*EXERCISE DATA:*
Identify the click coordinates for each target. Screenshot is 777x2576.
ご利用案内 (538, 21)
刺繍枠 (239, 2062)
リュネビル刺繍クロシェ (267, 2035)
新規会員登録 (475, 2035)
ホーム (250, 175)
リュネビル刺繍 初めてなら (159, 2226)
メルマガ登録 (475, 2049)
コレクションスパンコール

*EXERCISE BRIEF:*
Could you copy exactly the line containing "リュネビル刺繍クロシェ (267, 2035)" and each line after it through the end of the records, and nothing else?

*YOUR SOLUTION:*
リュネビル刺繍クロシェ (267, 2035)
新規会員登録 (475, 2035)
ホーム (250, 175)
リュネビル刺繍 初めてなら (159, 2226)
メルマガ登録 (475, 2049)
コレクションスパンコール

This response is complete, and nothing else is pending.